The school became Plaistow Grammar School in September 1945 as a result of the Education Act of 1944, and subsequently Plaistow County Grammar School.

The school's badge was featured in the 16 July 1960 issue (No.1829) of the British comic The Rover.

In 1972, following the 1965 changes in educational infrastructure proposed by the Ministry of Education, the school was merged with Faraday Secondary Modern School of Denmark Street, E13, to become Cumberland Comprehensive School. The name Cumberland Comprehensive was taken from Cumberland Road, which ran past Faraday Secondary Modern and past the Cumberland Road Playing Fields which abutted the grammar school and were routinely used by it for physical education. Cumberland operated across both sites, with the lower school occupying the former Faraday premises and the upper school using the former grammar school buildings.

==Houses==
Plaistow Secondary School and Plaistow Grammar operated a House system to create competition, rivalry and team spirit. Pupils were allocated to one of four Houses – Barking, Regent, Beckton and Cumberland (named after four roads to the north, east, south and west of the school). Each House had a distinctive colour worn for sports and during physical education.

==Admissions==
The selective admission to the grammar school was gained through the Eleven plus exam although in some cases pupils were able to transfer from a Secondary modern school on evaluation by the local education authority.

==Curriculum==
The broad curriculum was focused on academic rather than vocational education, and included languages, sciences, art, and music subjects, culminating in RSA, CSE, GCE O-level and GCE A-level exams, while other certificates were also offered.

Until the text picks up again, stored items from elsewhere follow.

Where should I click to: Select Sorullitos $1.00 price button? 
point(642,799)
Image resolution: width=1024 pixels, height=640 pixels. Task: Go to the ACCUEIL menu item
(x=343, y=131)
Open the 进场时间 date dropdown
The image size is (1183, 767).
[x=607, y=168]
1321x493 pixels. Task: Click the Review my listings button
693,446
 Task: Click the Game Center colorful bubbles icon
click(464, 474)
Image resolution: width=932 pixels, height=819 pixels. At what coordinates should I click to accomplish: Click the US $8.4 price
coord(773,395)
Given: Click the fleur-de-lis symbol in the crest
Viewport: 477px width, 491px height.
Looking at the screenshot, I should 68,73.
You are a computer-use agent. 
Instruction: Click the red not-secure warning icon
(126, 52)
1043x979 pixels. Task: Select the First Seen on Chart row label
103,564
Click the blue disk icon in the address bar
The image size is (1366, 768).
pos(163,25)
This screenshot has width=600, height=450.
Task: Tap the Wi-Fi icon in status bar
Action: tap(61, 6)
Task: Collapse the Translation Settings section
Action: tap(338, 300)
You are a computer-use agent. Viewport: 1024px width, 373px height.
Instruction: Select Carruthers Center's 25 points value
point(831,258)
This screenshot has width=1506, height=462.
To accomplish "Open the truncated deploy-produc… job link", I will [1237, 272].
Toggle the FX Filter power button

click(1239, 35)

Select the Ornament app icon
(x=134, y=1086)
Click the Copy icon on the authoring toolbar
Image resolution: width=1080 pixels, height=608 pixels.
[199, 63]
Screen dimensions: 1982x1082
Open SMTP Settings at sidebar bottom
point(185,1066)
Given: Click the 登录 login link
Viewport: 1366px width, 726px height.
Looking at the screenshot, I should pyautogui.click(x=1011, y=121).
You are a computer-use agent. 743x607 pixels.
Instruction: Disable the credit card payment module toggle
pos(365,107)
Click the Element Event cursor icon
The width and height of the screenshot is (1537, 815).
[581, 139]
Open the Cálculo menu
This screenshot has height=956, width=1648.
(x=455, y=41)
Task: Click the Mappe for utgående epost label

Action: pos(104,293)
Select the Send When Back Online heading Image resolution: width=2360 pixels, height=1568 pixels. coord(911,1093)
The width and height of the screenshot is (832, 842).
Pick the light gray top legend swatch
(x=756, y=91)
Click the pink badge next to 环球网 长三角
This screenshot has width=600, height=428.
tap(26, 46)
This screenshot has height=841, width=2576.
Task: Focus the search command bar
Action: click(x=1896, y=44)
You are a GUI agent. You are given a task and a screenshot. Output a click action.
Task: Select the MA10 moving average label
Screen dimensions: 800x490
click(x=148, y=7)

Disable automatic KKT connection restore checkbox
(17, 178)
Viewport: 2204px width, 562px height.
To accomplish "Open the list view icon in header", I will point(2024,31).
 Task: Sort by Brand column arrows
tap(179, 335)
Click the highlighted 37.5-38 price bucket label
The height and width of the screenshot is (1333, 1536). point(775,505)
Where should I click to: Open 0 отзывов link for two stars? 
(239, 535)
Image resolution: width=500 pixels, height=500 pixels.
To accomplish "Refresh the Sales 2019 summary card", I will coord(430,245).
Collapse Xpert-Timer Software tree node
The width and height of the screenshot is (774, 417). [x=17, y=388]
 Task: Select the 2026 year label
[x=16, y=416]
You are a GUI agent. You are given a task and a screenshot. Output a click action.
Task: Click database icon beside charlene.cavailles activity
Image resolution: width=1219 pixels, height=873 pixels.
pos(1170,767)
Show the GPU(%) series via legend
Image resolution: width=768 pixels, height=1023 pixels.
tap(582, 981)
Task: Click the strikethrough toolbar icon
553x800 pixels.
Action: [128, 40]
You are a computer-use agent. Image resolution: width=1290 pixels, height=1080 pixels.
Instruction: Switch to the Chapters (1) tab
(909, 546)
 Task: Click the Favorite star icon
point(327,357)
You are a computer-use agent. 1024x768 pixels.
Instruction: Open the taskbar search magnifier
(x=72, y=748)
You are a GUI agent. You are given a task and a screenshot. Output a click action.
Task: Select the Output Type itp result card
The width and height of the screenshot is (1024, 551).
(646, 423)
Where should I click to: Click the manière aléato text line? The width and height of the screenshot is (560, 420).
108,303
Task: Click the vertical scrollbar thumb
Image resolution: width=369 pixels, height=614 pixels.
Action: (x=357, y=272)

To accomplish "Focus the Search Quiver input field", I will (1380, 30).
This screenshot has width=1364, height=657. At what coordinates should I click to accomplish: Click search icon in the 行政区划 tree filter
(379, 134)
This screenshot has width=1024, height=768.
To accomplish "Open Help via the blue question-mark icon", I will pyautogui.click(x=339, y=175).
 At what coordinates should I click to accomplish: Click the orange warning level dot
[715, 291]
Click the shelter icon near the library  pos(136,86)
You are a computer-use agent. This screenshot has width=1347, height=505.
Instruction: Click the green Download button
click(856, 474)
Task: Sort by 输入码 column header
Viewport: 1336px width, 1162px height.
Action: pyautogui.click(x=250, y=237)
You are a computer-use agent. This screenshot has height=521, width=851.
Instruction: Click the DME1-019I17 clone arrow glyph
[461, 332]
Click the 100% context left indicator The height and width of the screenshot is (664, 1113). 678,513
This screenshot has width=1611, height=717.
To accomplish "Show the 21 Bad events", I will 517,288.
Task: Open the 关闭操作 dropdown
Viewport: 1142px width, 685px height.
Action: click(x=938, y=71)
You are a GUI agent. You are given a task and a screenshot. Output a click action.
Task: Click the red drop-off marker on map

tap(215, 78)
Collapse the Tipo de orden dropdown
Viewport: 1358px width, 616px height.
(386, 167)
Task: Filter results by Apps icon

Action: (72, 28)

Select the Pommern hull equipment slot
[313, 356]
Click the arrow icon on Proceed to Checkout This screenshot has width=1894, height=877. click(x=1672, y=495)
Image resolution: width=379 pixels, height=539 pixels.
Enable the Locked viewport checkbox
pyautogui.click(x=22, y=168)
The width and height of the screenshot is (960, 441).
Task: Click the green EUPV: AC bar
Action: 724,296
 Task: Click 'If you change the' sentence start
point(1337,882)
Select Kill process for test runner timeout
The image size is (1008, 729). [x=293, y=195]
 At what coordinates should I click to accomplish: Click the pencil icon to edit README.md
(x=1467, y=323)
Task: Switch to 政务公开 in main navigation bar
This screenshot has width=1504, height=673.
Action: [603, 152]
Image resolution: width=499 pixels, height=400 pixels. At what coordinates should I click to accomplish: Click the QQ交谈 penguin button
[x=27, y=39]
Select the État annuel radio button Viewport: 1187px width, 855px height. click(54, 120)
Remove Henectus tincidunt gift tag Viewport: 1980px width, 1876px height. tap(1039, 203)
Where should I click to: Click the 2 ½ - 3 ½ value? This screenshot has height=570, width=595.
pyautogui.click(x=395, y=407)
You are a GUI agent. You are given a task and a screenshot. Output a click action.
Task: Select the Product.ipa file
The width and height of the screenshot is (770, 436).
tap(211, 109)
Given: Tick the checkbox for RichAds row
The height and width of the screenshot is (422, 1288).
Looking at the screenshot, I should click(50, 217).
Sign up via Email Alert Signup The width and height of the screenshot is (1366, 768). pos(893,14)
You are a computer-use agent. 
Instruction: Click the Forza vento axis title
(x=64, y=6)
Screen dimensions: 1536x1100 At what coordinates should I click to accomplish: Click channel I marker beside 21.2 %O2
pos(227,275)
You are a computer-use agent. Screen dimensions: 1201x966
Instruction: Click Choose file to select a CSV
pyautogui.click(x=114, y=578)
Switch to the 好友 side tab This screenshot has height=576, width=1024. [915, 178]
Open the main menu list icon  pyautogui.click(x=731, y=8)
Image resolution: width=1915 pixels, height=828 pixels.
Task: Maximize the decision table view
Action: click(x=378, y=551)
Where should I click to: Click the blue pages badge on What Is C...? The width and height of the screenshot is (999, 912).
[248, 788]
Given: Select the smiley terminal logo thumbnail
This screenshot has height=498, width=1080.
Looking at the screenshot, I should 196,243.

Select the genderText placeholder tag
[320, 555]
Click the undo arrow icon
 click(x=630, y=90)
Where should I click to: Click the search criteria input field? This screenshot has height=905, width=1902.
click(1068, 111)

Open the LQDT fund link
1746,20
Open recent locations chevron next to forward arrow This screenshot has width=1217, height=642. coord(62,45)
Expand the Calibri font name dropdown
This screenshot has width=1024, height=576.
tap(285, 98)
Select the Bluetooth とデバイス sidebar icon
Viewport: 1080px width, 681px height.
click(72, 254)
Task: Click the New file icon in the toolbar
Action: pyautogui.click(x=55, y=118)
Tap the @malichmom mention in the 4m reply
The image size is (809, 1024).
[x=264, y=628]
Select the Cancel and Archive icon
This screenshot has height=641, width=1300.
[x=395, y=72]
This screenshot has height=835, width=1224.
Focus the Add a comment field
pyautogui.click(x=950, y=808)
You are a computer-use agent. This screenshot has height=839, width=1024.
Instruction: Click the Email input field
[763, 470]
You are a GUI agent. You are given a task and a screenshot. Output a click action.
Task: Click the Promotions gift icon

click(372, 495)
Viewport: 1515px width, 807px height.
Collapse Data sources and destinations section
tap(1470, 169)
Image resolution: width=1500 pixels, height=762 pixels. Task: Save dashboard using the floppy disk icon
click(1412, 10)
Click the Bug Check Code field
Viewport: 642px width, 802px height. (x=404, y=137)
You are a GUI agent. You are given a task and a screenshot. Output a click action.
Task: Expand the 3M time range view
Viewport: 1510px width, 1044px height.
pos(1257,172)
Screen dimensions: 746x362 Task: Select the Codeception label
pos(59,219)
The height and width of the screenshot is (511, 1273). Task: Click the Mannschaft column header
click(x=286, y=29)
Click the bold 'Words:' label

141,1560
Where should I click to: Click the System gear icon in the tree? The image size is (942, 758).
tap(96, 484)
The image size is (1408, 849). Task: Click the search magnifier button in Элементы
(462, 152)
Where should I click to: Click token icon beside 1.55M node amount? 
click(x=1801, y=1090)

Examination results became among the best in the borough, with many pupils gaining entrance to university.

==Notable alumni==
- Paul Bach, journalist
- Joe Brown, MBE, singer/entertainer
- Paul Brush, soccer player
- Sir Ben Helfgott, MBE, Olympic weightlifter
- Fred Jarvis, CBE, trade unionist
- Allan Levene, information technology specialist
- Malcolm McFee, actor
- Sir Norman Price, KCB, chairman of the board of Inland Revenue
- Chris Stamp, music producer and manager, psychodrama therapist
- Terence Stamp, actor

==Current use==
Cumberland eventually moved to a single site. The borough of Newham adopted a re-organised sixth form education system, establishing the Newham Sixth Form College which, after some new construction work, moved in to the Prince Regent Lane premises and opened its doors to students in September 1992. The majority of the old, single-storey, Plaistow Grammar classrooms still exist but, over the years, many new buildings have been added by the college.